- THE PROBLEM -
Copy each entry below verbatim. Skip the pictures.

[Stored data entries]
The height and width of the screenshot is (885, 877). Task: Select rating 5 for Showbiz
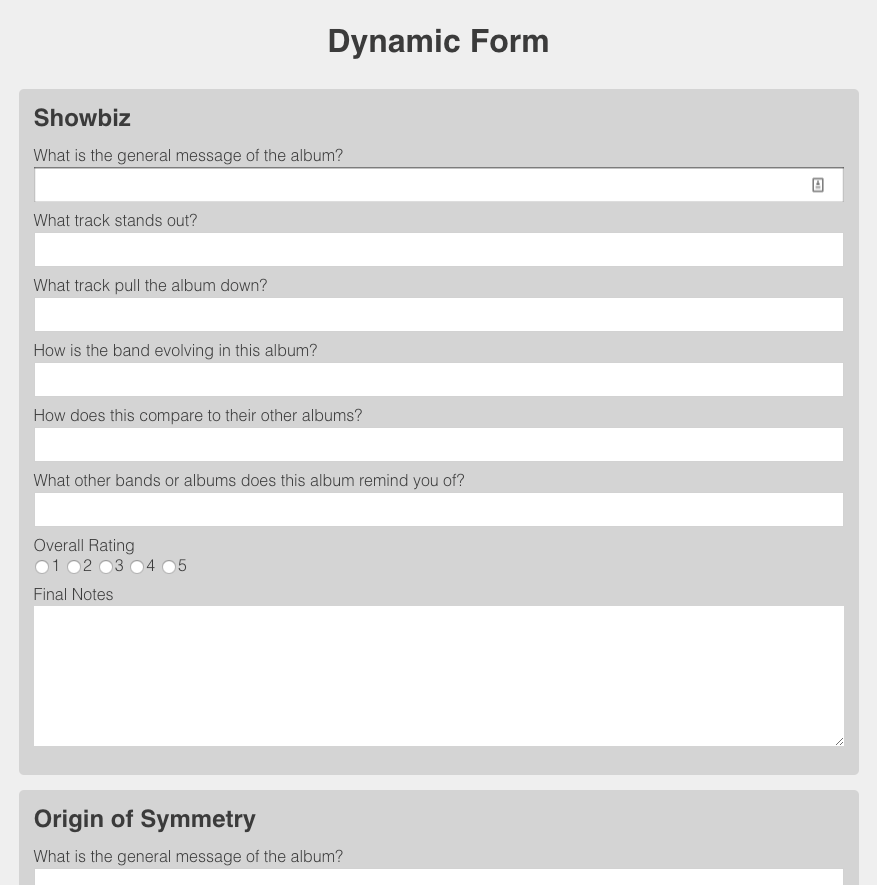tap(168, 566)
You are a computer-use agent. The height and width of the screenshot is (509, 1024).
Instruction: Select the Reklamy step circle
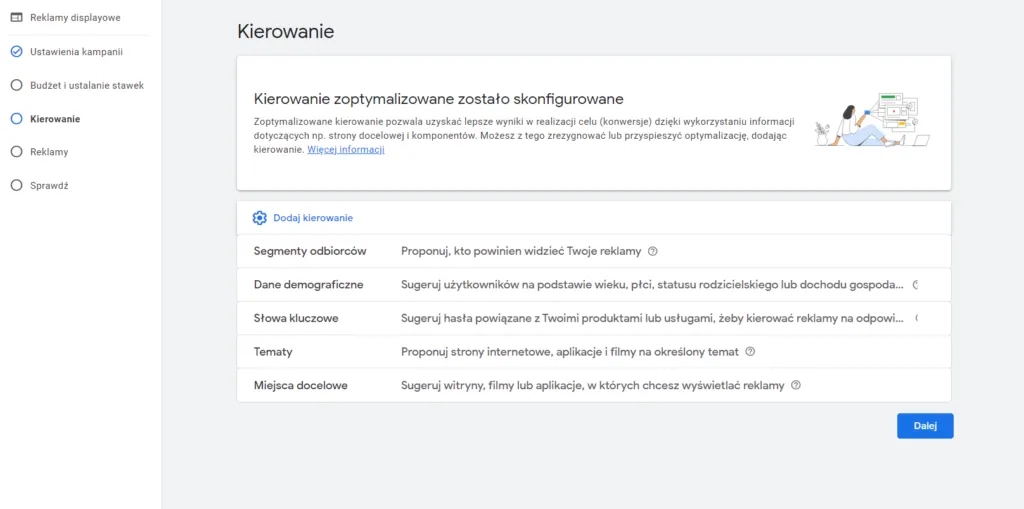16,152
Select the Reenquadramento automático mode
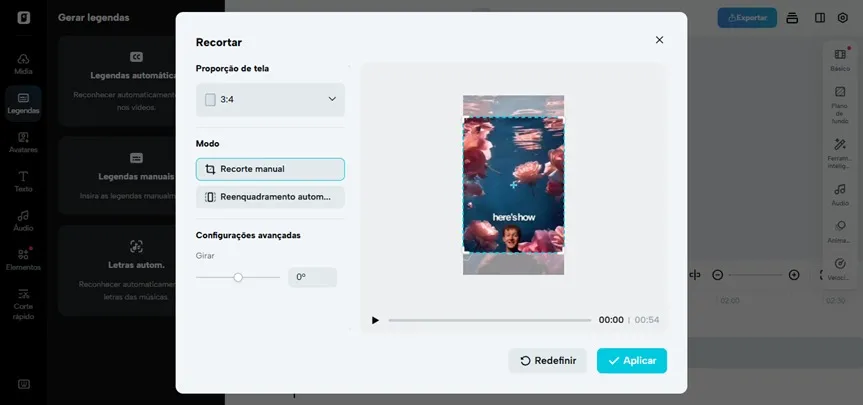The width and height of the screenshot is (863, 405). 270,197
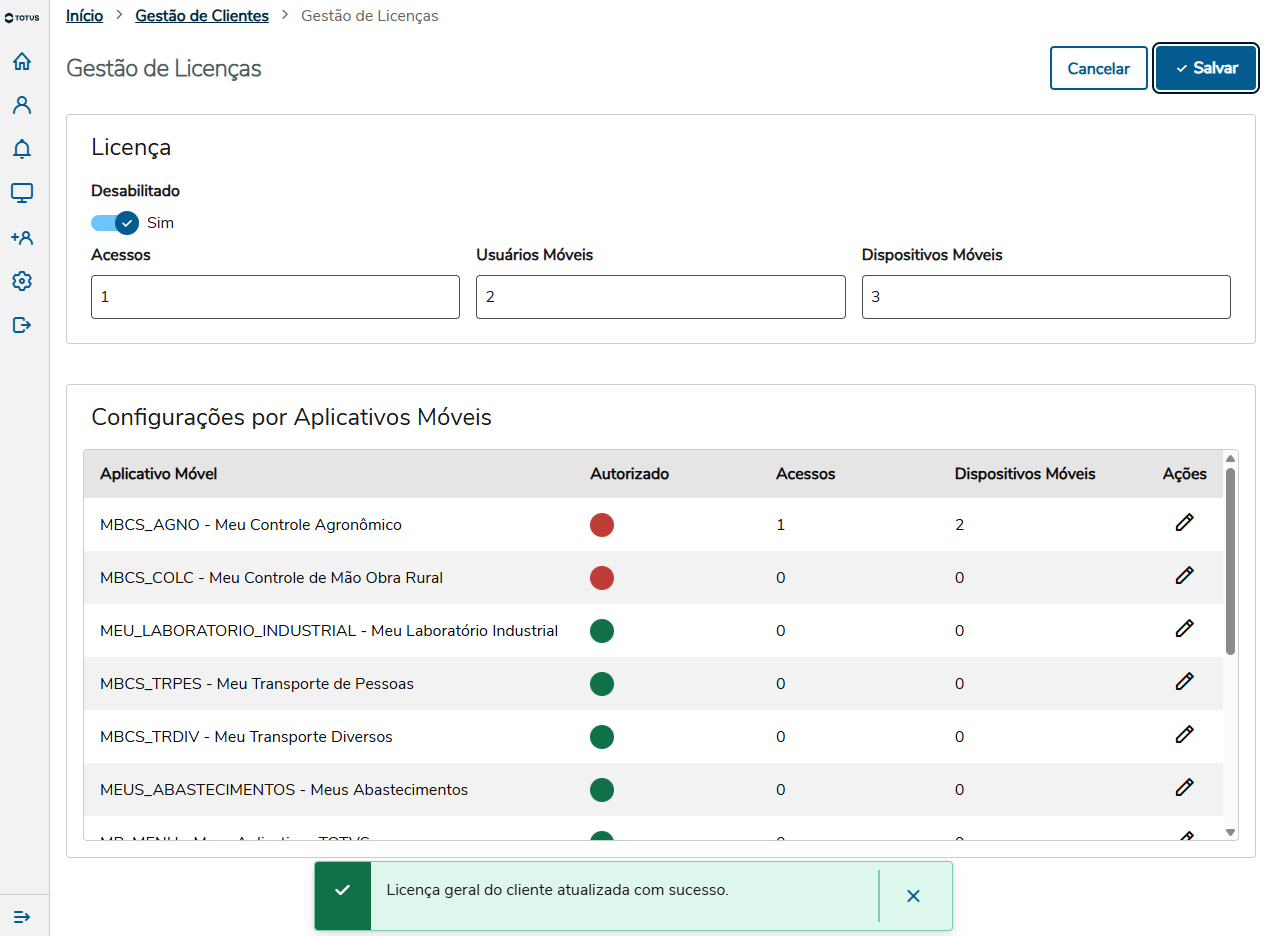
Task: Toggle the Desabilitado switch
Action: click(x=115, y=223)
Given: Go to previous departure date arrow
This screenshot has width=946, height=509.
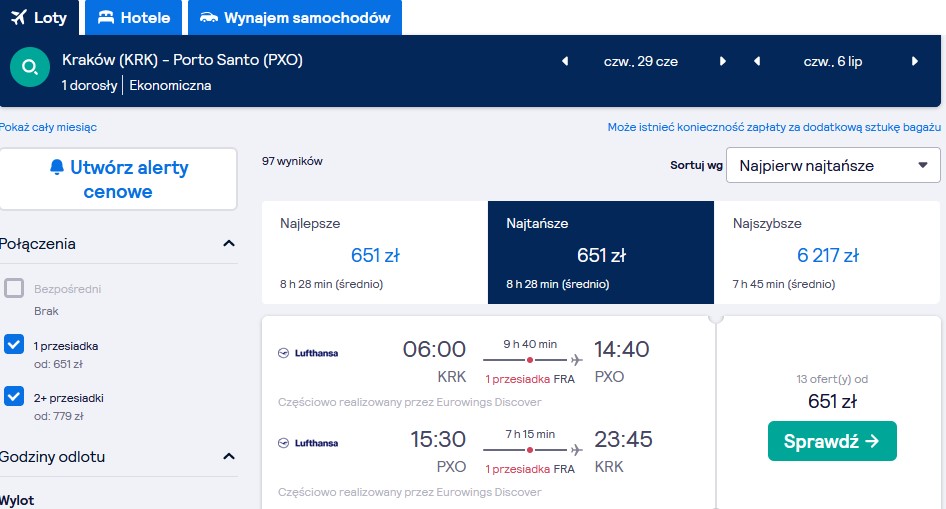Looking at the screenshot, I should [x=565, y=62].
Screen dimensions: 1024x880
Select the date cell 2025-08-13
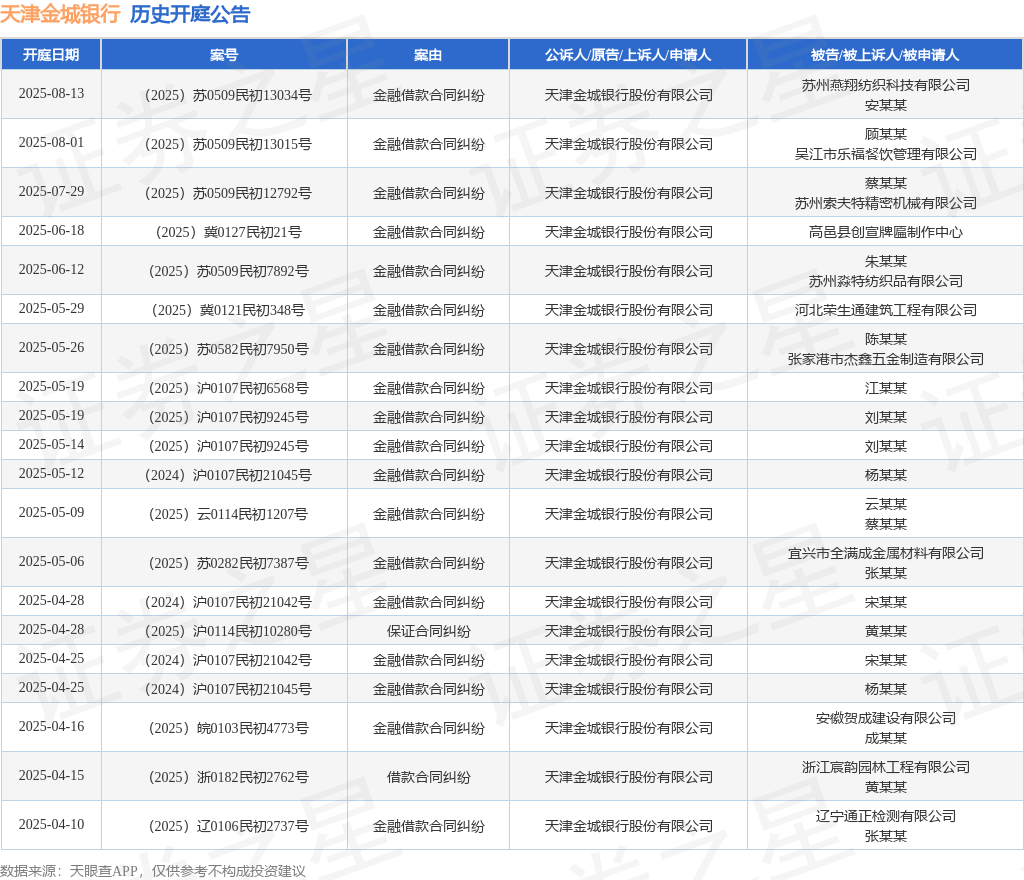(x=51, y=93)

- SOLUTION TO THIS TASK -
The height and width of the screenshot is (885, 877). Task: Select rating 5 for Showbiz
tap(168, 566)
You are a computer-use agent. The height and width of the screenshot is (509, 1024).
Instruction: Select the Reklamy step circle
16,152
Select the Reenquadramento automático mode
The width and height of the screenshot is (863, 405). 270,197
Task: Toggle the Desabilitado switch
Action: click(x=115, y=223)
Given: Go to previous departure date arrow
This screenshot has width=946, height=509.
Looking at the screenshot, I should [x=565, y=62].
Screen dimensions: 1024x880
Select the date cell 2025-08-13
(x=51, y=93)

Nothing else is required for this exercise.